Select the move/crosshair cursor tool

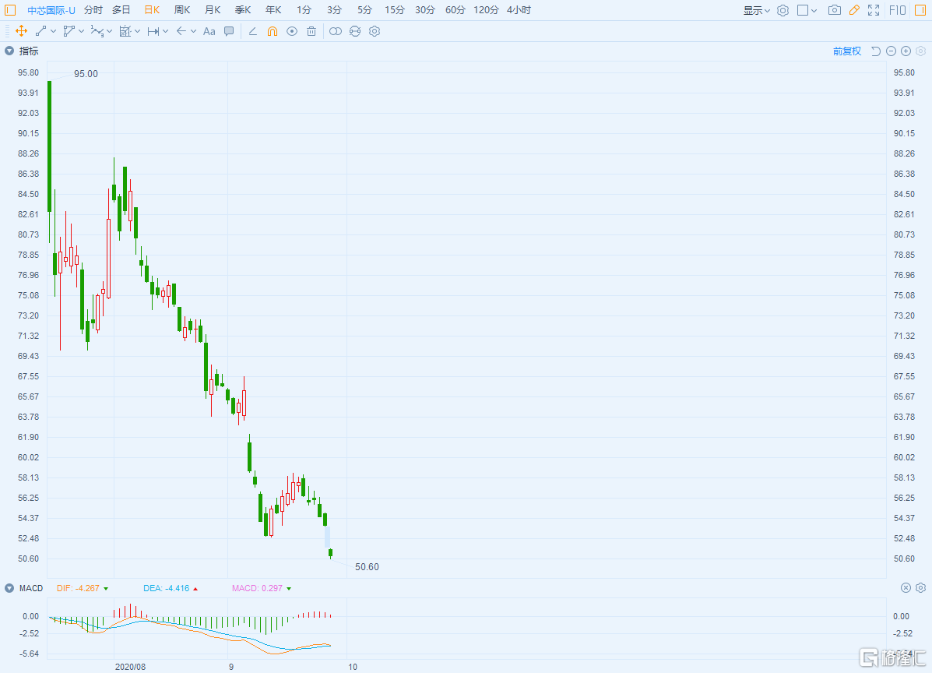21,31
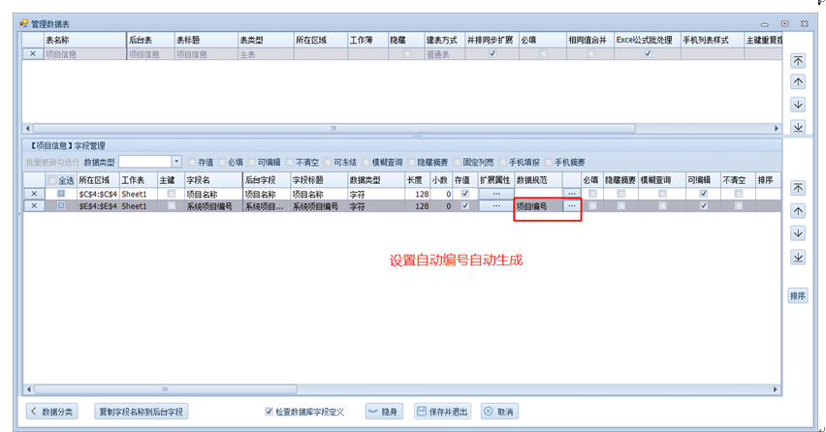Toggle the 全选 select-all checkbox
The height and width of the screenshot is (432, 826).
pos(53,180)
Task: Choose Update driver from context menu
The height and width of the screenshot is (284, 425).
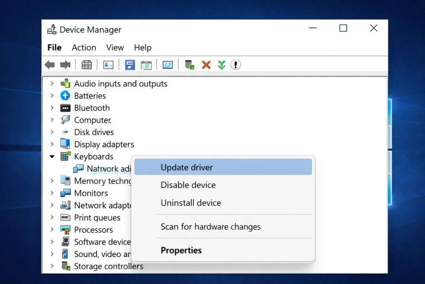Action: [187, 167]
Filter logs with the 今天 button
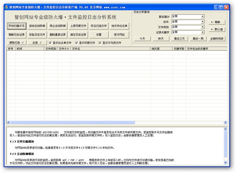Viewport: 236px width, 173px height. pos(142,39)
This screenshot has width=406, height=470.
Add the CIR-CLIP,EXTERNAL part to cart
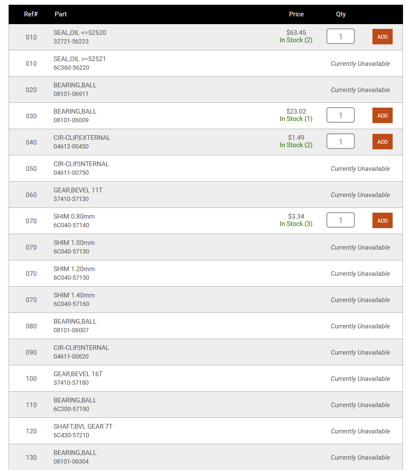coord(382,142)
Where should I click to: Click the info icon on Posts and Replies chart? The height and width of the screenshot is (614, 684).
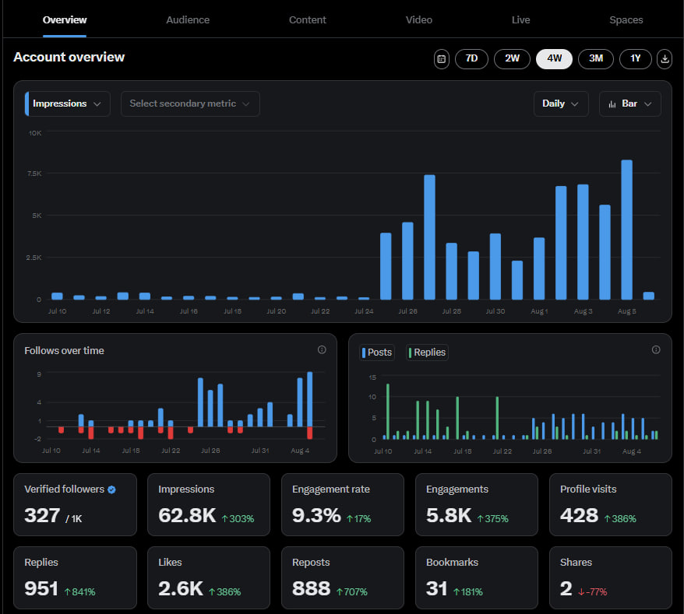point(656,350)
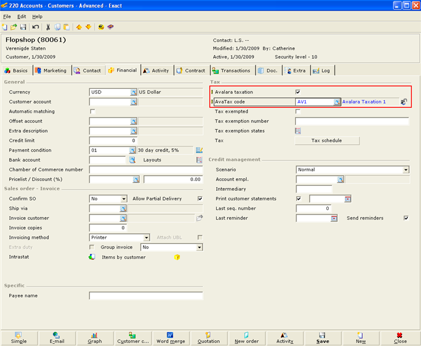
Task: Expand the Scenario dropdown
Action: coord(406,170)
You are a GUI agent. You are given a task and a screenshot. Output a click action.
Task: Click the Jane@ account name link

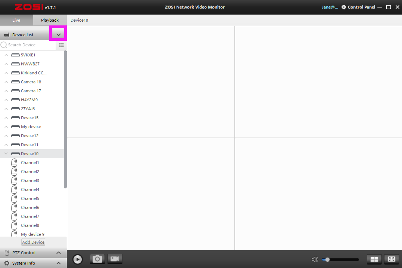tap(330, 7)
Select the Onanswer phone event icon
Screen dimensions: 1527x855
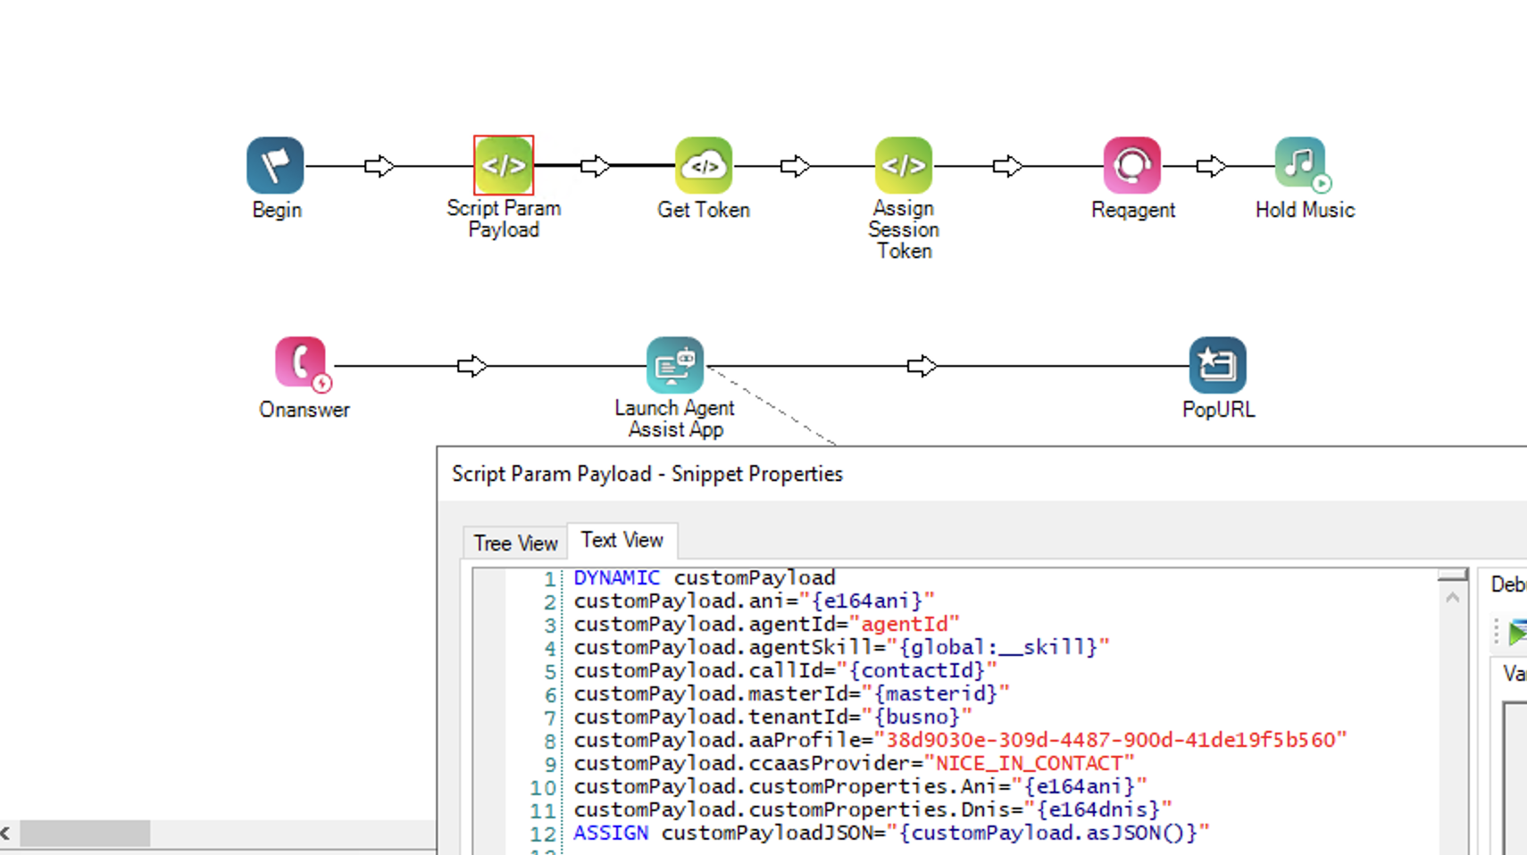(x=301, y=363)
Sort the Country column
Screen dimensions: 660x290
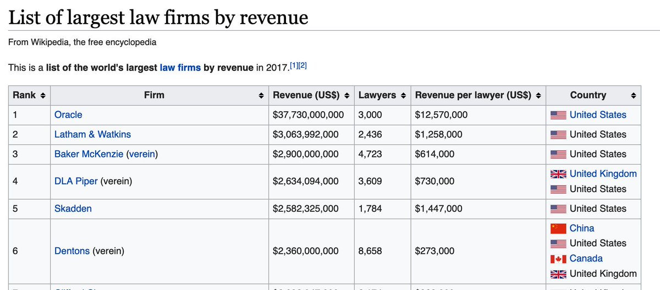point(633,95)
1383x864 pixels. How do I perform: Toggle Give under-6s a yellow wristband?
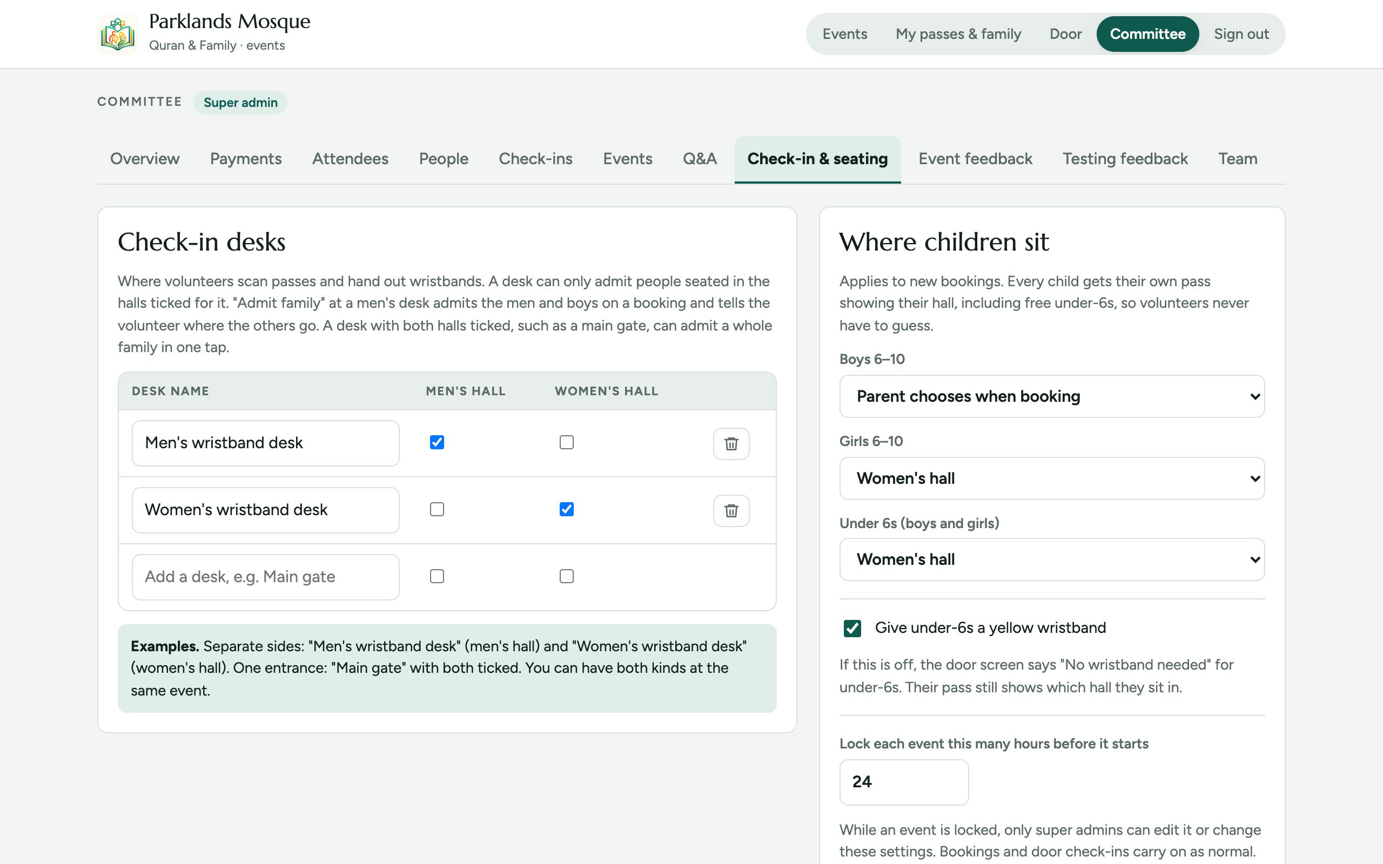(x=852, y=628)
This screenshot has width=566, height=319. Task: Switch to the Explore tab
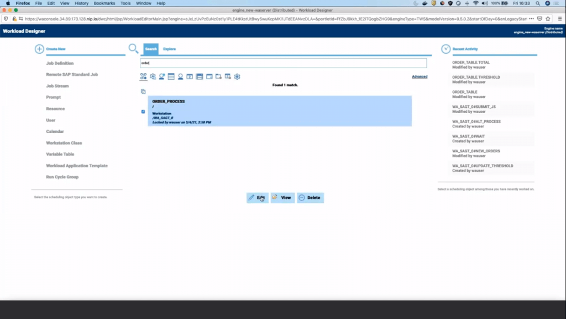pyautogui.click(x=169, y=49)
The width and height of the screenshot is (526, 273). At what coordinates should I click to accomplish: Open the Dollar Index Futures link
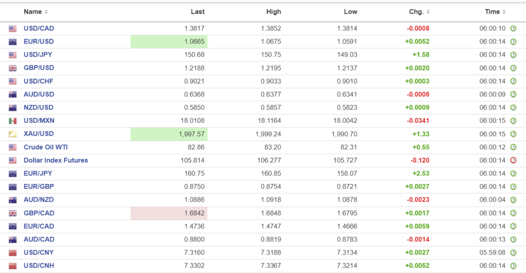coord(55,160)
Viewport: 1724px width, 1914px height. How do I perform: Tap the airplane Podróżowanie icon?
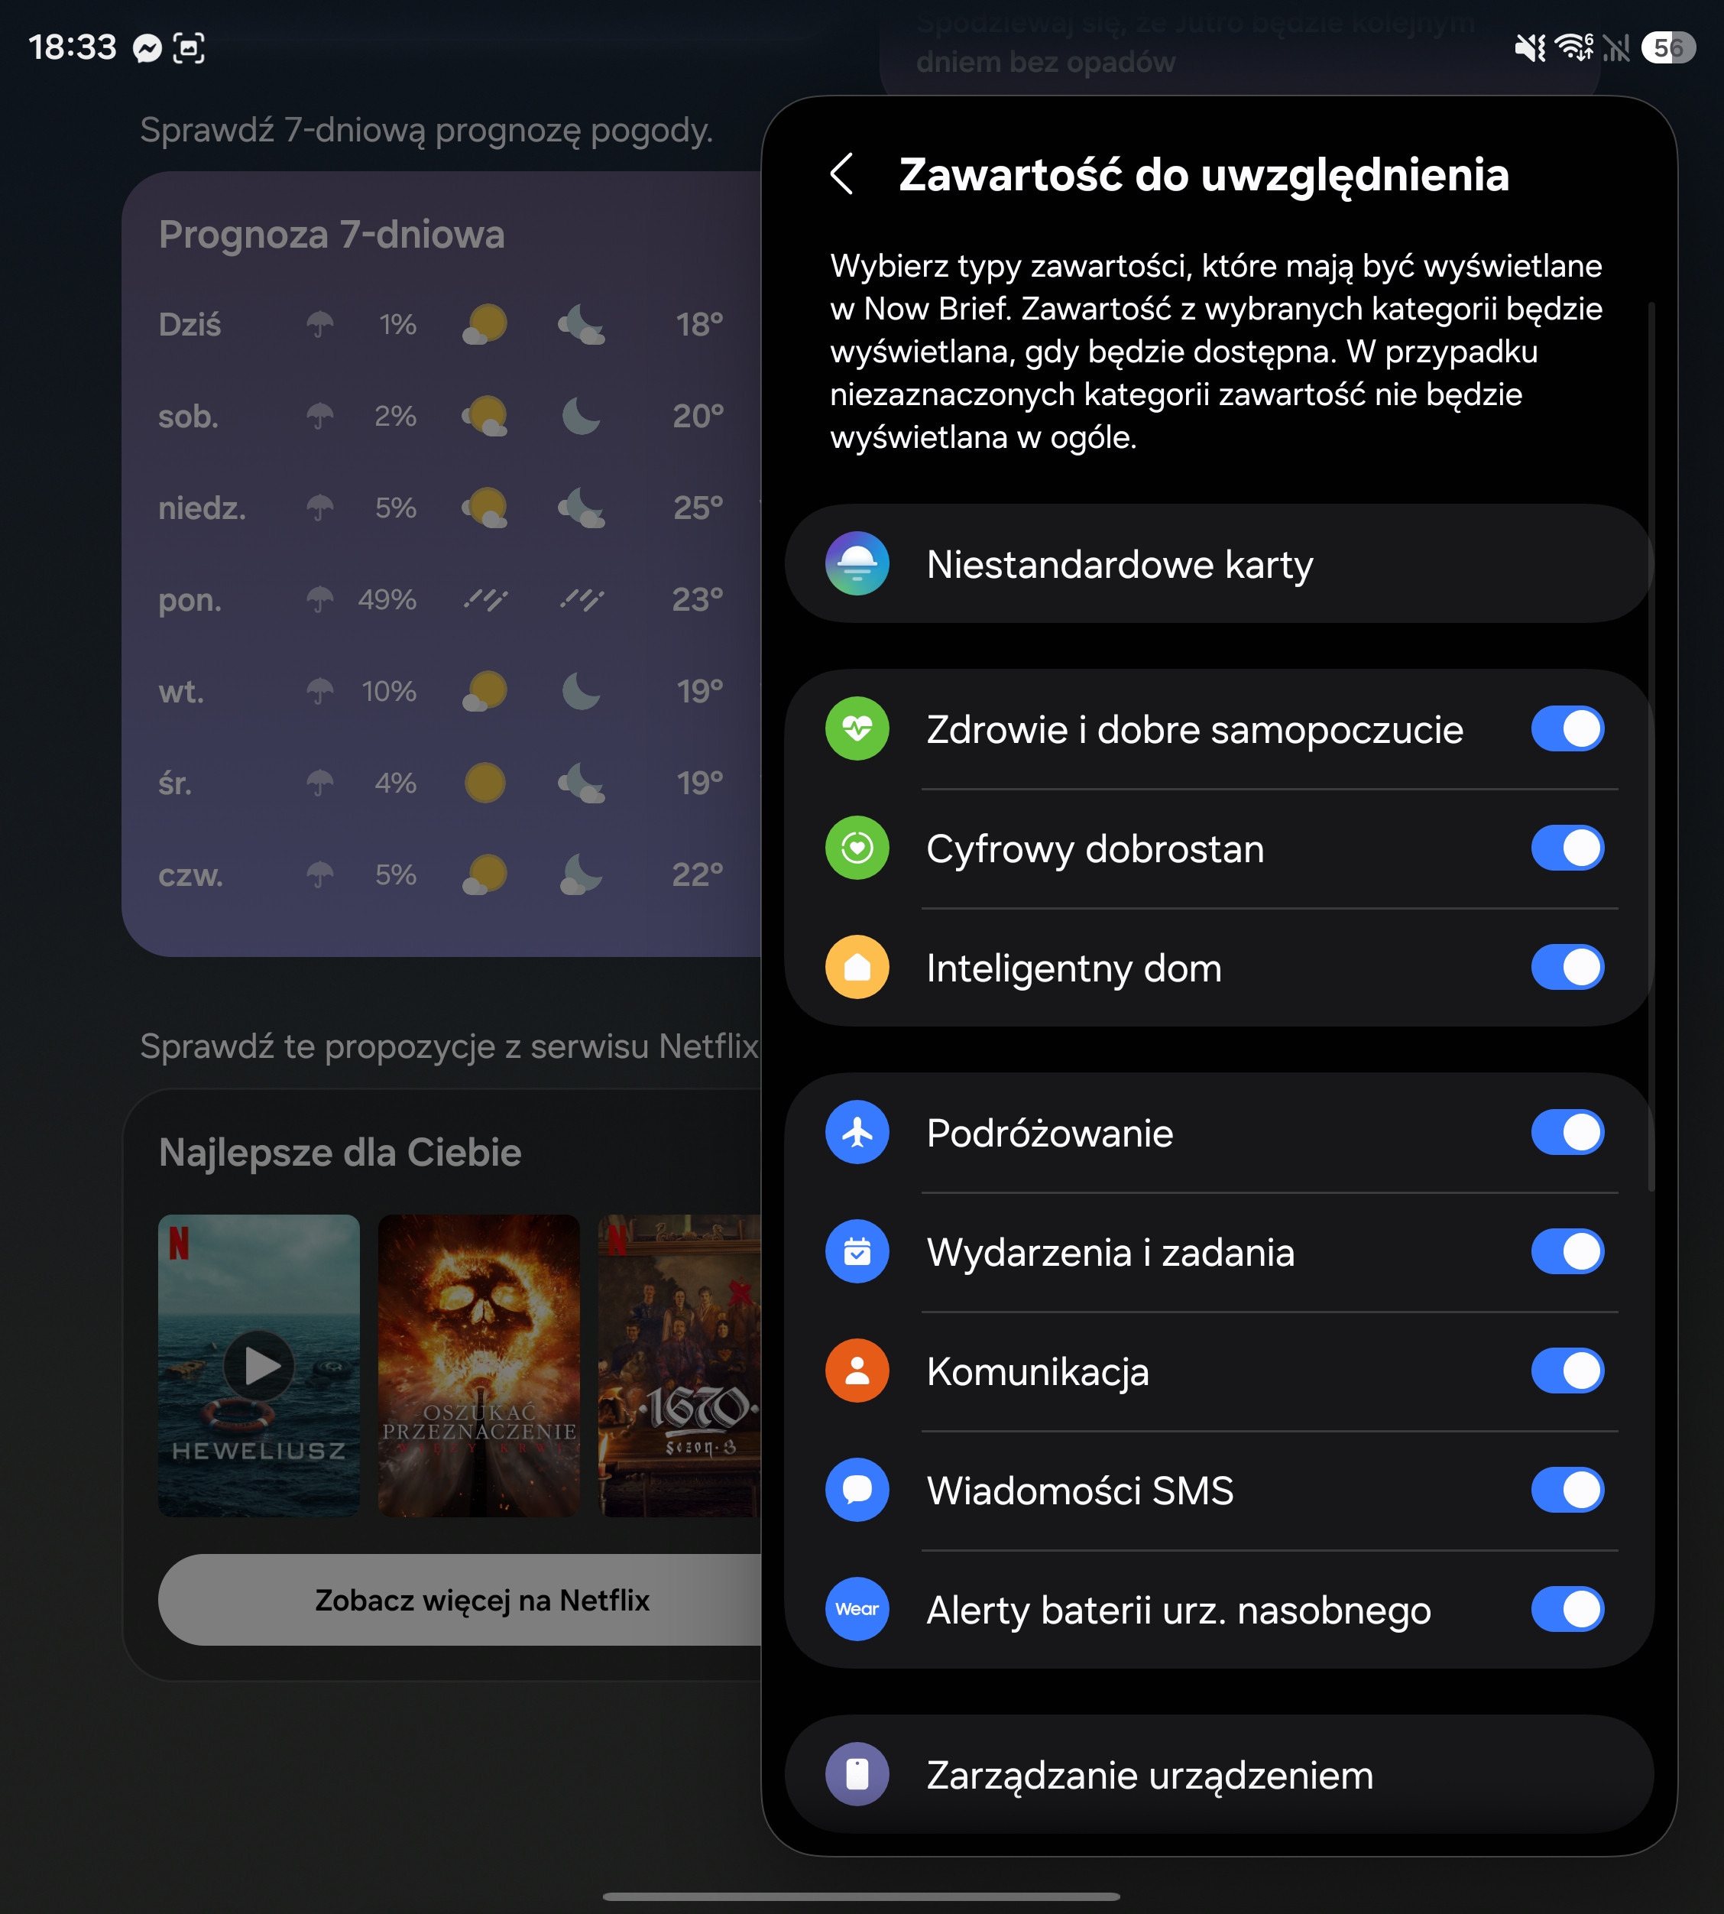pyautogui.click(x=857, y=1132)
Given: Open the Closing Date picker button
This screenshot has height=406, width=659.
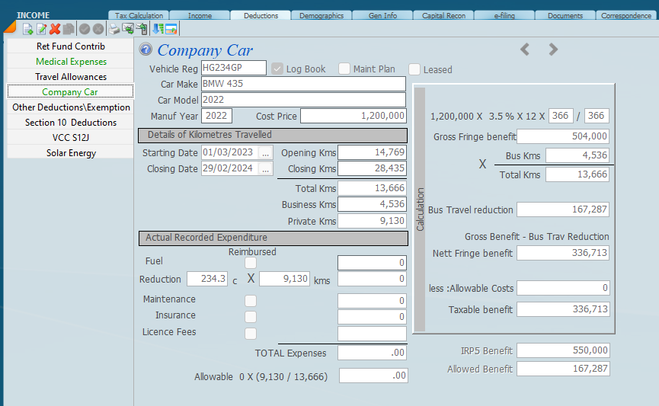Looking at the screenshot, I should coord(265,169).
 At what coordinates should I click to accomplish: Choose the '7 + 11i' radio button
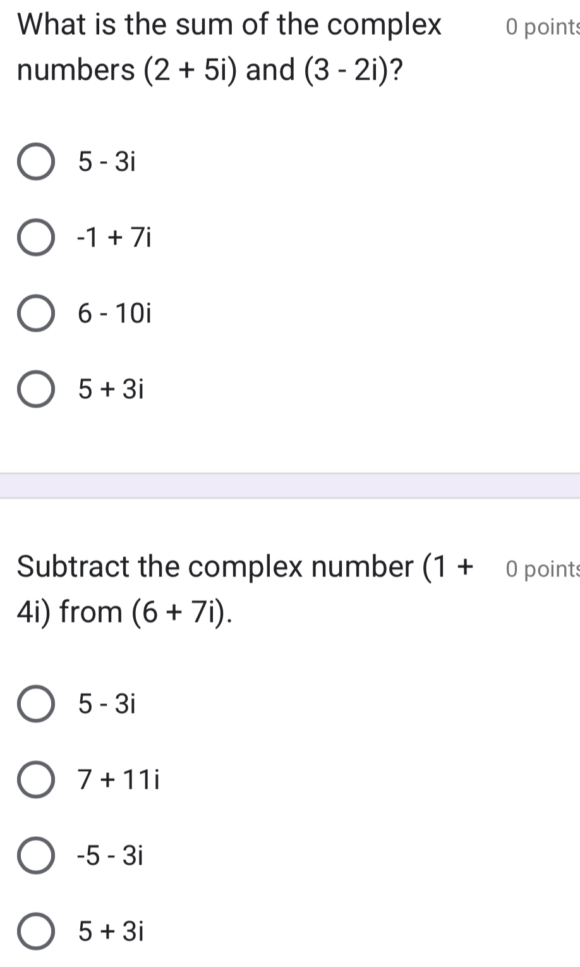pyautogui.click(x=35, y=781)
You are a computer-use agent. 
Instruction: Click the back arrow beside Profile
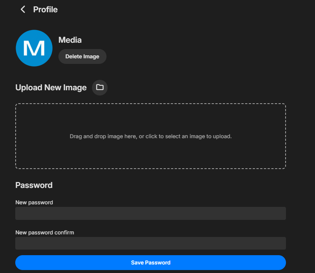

• [WHAT YOU HAVE TO DO] Leave out the pictures and return, exactly as written, only the lines from the line with "Filter logs with the 今天 button" through the end of the records above.

• [EXERCISE SOLUTION]
Filter logs with the 今天 button
Viewport: 236px width, 173px height. pos(142,39)
This screenshot has width=406, height=470.
Add the CIR-CLIP,EXTERNAL part to cart
coord(382,142)
Where should I click to: Click the info icon on Posts and Replies chart? The height and width of the screenshot is (614, 684).
point(656,350)
Task: Expand the Scenario dropdown
Action: coord(406,170)
You are a GUI agent. You are given a task and a screenshot. Output a click action.
Task: Click the Jane@ account name link

tap(330, 7)
Select the Onanswer phone event icon
Screen dimensions: 1527x855
(x=301, y=363)
Sort the Country column
Screen dimensions: 660x290
point(633,95)
1383x864 pixels. How do I perform: Toggle Give under-6s a yellow wristband?
(x=852, y=628)
This screenshot has width=566, height=319. Task: Switch to the Explore tab
pyautogui.click(x=169, y=49)
The width and height of the screenshot is (526, 273). At what coordinates should I click to accomplish: Open the Dollar Index Futures link
coord(55,160)
Viewport: 1724px width, 1914px height. How do I perform: Tap the airplane Podróżowanie icon?
pyautogui.click(x=857, y=1132)
Given: Open the Closing Date picker button
This screenshot has height=406, width=659.
Looking at the screenshot, I should coord(265,169).
 At what coordinates should I click to accomplish: Choose the '7 + 11i' radio button
pyautogui.click(x=35, y=781)
You are a computer-use agent. 
Instruction: Click the back arrow beside Profile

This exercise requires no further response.